**What is required:** Continue the text on the rocket plane's wind tunnel tests, starting after its last sentence.

───── Document text ─────

Example of Cp distribution for α = 0 deg. and β = 5 deg. computed by PANUKL (picture of the left) and MGAERO (picture on the right)

The aim of the experiment was to collect the aircraft aerodynamics characteristics as well as to verify if the numerical results are reliable in terms of the vortex flow simulations. Because the vortex breakdown is independent of the Reynolds number [25], the experiment was carried out in the subsonic wind tunnel for the Reynolds number which was bigger than the critical Reynolds number this is going to ensure that the flow behavior is comparable.

Figure 6 presents example of Cp distribution computed by the PANUKL and MGAERO software. In case of the PANUKL model (picture on the left), the conical shape was added to avoid issue with the flat surface closing the fuselage. But the rocket plane results (coefficients) were computed by sum up all panels excluding the panels on the cone.

3 Wind tunnel test

3.1 Experimental model

The 1:15 scale model was built to carry out tests in the wind tunnel (see Fig. 7). The summary of geometrical feature of the wind tunnel model and the full-scale rocket plane is presented in Table 1. The design of the model was planned in a way that the rocket plane’s components can be easily exchanged. The design of the wind tunnel facility allowed for attaching the fuselage as a base element. The fuselage’s shape was the same for all analyzed configurations. While rests of components (wing, LEX, and side plates) can be switched, to ensure that tests of different geometrical configurations are possible. Three different sets of each component were built, the impact of the LEX and wingtip plates on the longitudinal characteristics is presented in [15]. While this paper showing results for a single wing, a single LEX, and two configurations of the side plates only. Each set of the side plates is described by different yaw angles between the upper and lower plate(ϴ_u, ϴ_d). All sets have the same arm and area of the lower and upper plate. All configurations together with their denotations are presented in Fig. 8.

Fig. 7

Experimental model

Table 1 Summary of the rocket plane geometrical dimensions

Fig. 8

Configurations of the all moving tail with denotations

3.2 Wind tunnel

The subsonic 1.16 m closed-circuit open test section wind tunnel was used to carry out experimental tests. The wind tunnel is located at the Warsaw University of Technology (the Faculty of Power and Aeronautical Engineering) and is equipped with the Witoszyński type balance [27] with a digital data acquisition system. In cases of collecting data for directional characteristics, the set-up of the wind tunnel allowed for measurement of the drag, side force, and yawing moment.

The wind tunnel model was designed as a modular object with exchangeable components. The fuselage geometry was the same for all considered configurations. The wing, LEX, and side plates were separate components, therefore, different geometries of those components could be tested. The rocket plane model was hanged by means of wires which passed through muffs in the fuselage (see Fig. 9). The fuselage was the same for all considered configurations and the attachments of rests of components were designed in a way that any component could be installed without removing the fuselage from the balance. This allows keeping the same model position for all geometrical configurations and ensure that all measurements are done regarding the same reference point. Both the wing and the LEX were attached directly to the fuselage while the side plates were attached to the wing’s tip.

───── Data supplied ─────

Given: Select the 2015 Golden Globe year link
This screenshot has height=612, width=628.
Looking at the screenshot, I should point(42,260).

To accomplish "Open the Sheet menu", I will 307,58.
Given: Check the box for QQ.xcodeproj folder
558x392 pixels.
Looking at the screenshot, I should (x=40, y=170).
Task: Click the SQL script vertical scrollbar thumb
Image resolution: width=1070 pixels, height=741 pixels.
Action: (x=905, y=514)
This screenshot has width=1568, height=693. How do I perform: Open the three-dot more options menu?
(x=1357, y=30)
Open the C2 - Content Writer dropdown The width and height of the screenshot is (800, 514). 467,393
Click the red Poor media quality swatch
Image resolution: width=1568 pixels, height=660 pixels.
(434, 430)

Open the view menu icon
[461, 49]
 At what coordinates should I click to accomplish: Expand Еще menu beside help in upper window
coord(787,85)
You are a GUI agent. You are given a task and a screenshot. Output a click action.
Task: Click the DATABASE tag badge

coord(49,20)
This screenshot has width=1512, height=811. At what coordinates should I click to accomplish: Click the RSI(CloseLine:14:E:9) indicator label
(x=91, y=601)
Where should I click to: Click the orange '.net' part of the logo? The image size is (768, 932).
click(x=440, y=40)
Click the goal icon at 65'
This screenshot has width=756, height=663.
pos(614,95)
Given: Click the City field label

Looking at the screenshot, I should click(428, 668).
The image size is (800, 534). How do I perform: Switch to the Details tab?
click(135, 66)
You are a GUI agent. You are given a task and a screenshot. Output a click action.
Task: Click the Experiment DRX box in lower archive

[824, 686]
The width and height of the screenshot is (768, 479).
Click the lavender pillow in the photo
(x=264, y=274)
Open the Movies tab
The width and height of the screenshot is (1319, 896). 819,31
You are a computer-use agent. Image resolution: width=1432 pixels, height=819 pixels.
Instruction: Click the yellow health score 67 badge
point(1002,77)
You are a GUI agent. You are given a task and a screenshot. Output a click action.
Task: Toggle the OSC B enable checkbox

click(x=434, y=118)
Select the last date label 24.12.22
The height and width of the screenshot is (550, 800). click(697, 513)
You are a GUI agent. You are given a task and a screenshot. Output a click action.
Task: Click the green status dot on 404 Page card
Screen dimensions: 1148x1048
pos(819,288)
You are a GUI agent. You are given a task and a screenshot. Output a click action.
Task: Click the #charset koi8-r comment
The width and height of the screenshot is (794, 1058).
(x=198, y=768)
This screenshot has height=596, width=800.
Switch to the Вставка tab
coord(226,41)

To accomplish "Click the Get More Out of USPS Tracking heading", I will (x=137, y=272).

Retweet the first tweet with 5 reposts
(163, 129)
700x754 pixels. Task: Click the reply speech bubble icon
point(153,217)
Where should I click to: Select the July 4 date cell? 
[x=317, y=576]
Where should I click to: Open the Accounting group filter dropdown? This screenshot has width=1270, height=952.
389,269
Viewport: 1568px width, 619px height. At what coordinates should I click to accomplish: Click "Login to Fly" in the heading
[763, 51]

─────

**The result:**
Fig. 9

The experimental model hanged in the wind tunnel for the directional cases

3.3 Test conditions and assumptions

All presented results were measured in the aerodynamic coordinate system at a free stream velocity equal to 40 m/s. The Reynolds number computed based on this speed and the mean aerodynamic chord (MAC) is about Re = 7*10⁵. All measurements were taken in respect to 21% of the MAC which correspond to one of the rocket plane centers of gravity. Also, the following assumptions for all directional tests ware made:

• The positive value of sideslip angle is defined in Fig. 10.

• The positive value of sideslip angle generates a positive side force and yawing moment (see Fig. 10).

• The positive value of the all moving tail symmetrical deflection is defined in Fig. 10. The asymmetrical all moving tail deflection occurs when only a single plate (right or left) is deflected.

• The yawing moment coefficient (C_n) is referred to the rocket plane wingspan without the side plates installed on the wing’s tips (see Fig. 10).

Fig. 10

Force and moment sign convention and positive all moving tail deflection

The directional characteristics were measured within the range of sideslip angle between 0° and  + 40° and for two angles of attack. Firstly for α = 0° which represents the case of a low angle of attack and then for α = 27.5°, just before the stall angle of attack.

4 Results

4.1 Directional aerodynamic characteristics

During the experiment, models with different side plates configurations were examined. Tests were carried out for the model with the side plates in configurations 1211 and 1212 (see Fig. 8). The configuration 1200 which represents the case of the rocket plane without the side plates (Fig. 8) was tested as well to estimate the impact of the side plates on directional characteristics of the complete rocket plane. Moreover, configuration 1212 (see Fig. 8) was chosen to examine the concept of rocket plane directional control by deflecting the upper side plates like the all moving tail. Both symmetrical and asymmetrical deflections were tested. A picture of the model 1212 with a sample symmetrical deflection of control surfaces is presented in Fig. 11.

Fig. 11

Top view of model 1212 with the all moving tail deflected under the direction test

The first part of the experimental results are measurements for different rocket plane configurations when the angle of attack is equal to α = 0°. The plots of the yawing moment coefficient and side force coefficient versus the sideslip angle are presented in Fig. 12. The same types of plots but for the angle of attack equal to α = 27.5° (this case representing high angles of attack, close to the stall angle) are presented in Fig. 13. According to the assumed sign convention of the yawing moment (see Fig. 10), the aircraft is statically directionally stable, if the yawing moment coefficient curve has a positive slope [26]. It means that the condition (1) must be fulfilled.

$$\frac{{\partial C_{n} }}{\partial \beta } > 0$$

(1)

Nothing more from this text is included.